AI ALPHA

SK Hynix Raised $26.5 Billion, Then Warned the Memory It Sells Is About to Run Short

Stacked high-bandwidth memory chips rising like a skyline against a red upward stock arrow
TLDR

The AI boom just repriced its least glamorous input

The largest foreign IPO in US history is not an AI model or a chip designer. It is a memory maker. SK Hynix priced 177.9 million American depositary shares at $149 each and raised roughly $26.5 billion on July 10, a book that ran more than seven times oversubscribed. The listing surpasses Alibaba's $25 billion debut from 2014 as the biggest ever by a foreign company on a US exchange, and ranks as the second-largest US share sale of any kind, behind only last month's SpaceX offering.

That ranking is the signal. Capital is now willing to pay frontier-scale prices for the plumbing of AI, not just its brains. High-bandwidth memory, the stacked DRAM that feeds Nvidia's accelerators, has moved from a commodity line item to a strategic chokepoint, and the market just said so with $26.5 billion.

The Debut, by the Numbers
Metric Figure
Amount raised Approximately $26.5 billion, at $149 per ADS on 177.9 million shares
Record set Largest US IPO ever by a foreign company, passing Alibaba's $25 billion (2014)
All-in ranking Second-largest US share sale in history, behind SpaceX's $86 billion
Demand Order book more than 7 times oversubscribed
2025 operating profit 47 trillion won, about $31 billion, double 2024 and up from an operating loss in 2023
Use of proceeds New fabrication and packaging facilities in Korea, plus EUV scanner procurement
Source: SK Hynix listing disclosures and regulatory filings, July 10, 2026

The CEO used his own IPO to warn of scarcity

Most executives spend their listing day selling growth. Kwak Noh-jung spent his warning about a ceiling. He told the market that the memory industry is heading into its worst-ever supply shortage in 2027, and that customer demand will keep running ahead of what SK Hynix can produce even beyond 2030.

Our customer demand continues to go up, while our capacity has limitations.
Kwak Noh-jung, CEO of SK Hynix, July 10, 2026

It is an unusual thing to raise $26.5 billion and simultaneously tell investors you cannot make enough of your product. But it is also the most honest description of the AI supply chain available right now. Building a new memory fab takes years and tens of billions of dollars. Demand from data center operators is compounding on the timescale of quarters. Customers are already reserving supply years ahead, and Samsung has echoed the same warning. The gap between those two clocks is the shortage, and no amount of IPO capital closes it quickly.

Why memory, and why now

For most of the AI story, the scarce resource everyone named was the GPU. That framing is incomplete. A modern accelerator is only as useful as the memory bandwidth feeding it, and high-bandwidth memory has become the harder part of the equation to scale. It requires advanced packaging, precise stacking, and EUV capacity that only a handful of companies command. SK Hynix took an early lead supplying HBM for Nvidia's chips, and that lead is what turned a cyclical commodity business into a $31 billion profit engine and a record listing.

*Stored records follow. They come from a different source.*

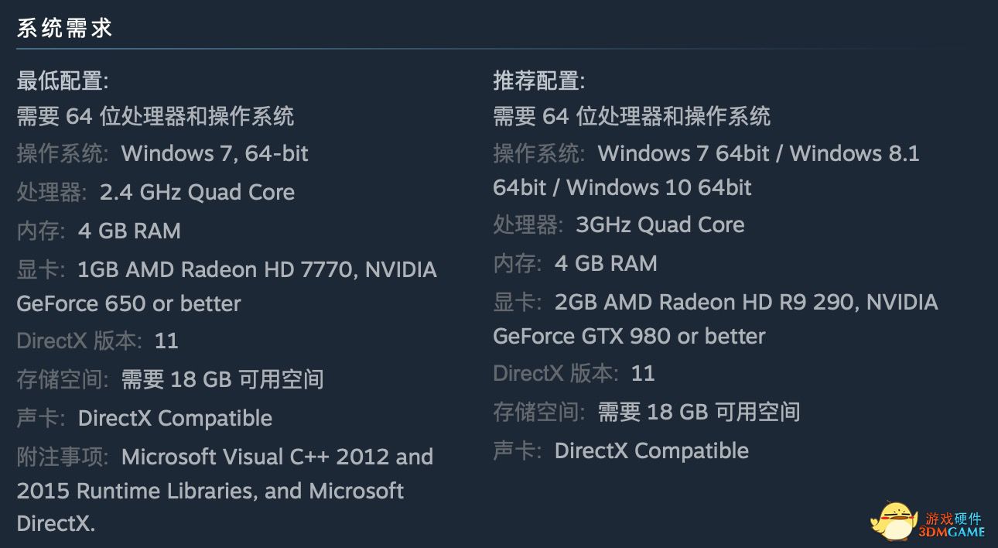
Task: Select the 推荐配置 heading
Action: (x=539, y=80)
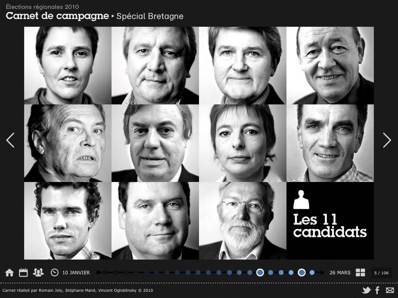Screen dimensions: 398x298
Task: Send by email envelope icon
Action: coord(390,290)
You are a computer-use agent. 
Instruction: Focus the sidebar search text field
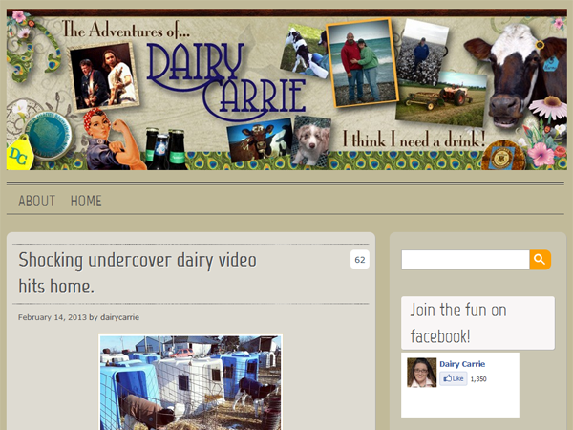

The market spent two years betting on the companies that design AI chips. SK Hynix just proved the bigger constraint is the company that remembers what those chips compute.
Santage analysis

The proceeds tell you where the bottleneck is. SK Hynix earmarked the money for new fabrication and packaging plants and for EUV scanners, the exact links in the chain that limit HBM output. It is also facing pressure to build fabs on US soil, a reminder that memory has become a matter of industrial policy as much as corporate strategy. Where the chip is physically made now carries the same weight that model access and export controls carried a year ago.

What it means for everyone downstream

For the frontier labs and the neo-clouds building out capacity, the SK Hynix debut is a two-sided message. The bullish read is that the money to expand memory supply is now flowing at record scale, and more capacity is coming. The sobering read is that the company best positioned to supply it just told the world the shortage runs through 2027 and beyond. That translates into higher memory costs baked into every training run and every inference cluster, and into a hard physical limit on how fast compute can actually scale, regardless of how much capital chases it.

The lesson for anyone tracking where AI value accrues is that it does not all pool at the model layer. A memory maker just pulled off the biggest foreign listing in US history by owning a component most of the industry treated as a commodity. When the input is scarce and the demand is inelastic, pricing power moves to whoever controls the input. For the next several years, on the evidence of its own CEO, that is SK Hynix. The AI race is still run on intelligence. It is increasingly bounded by memory.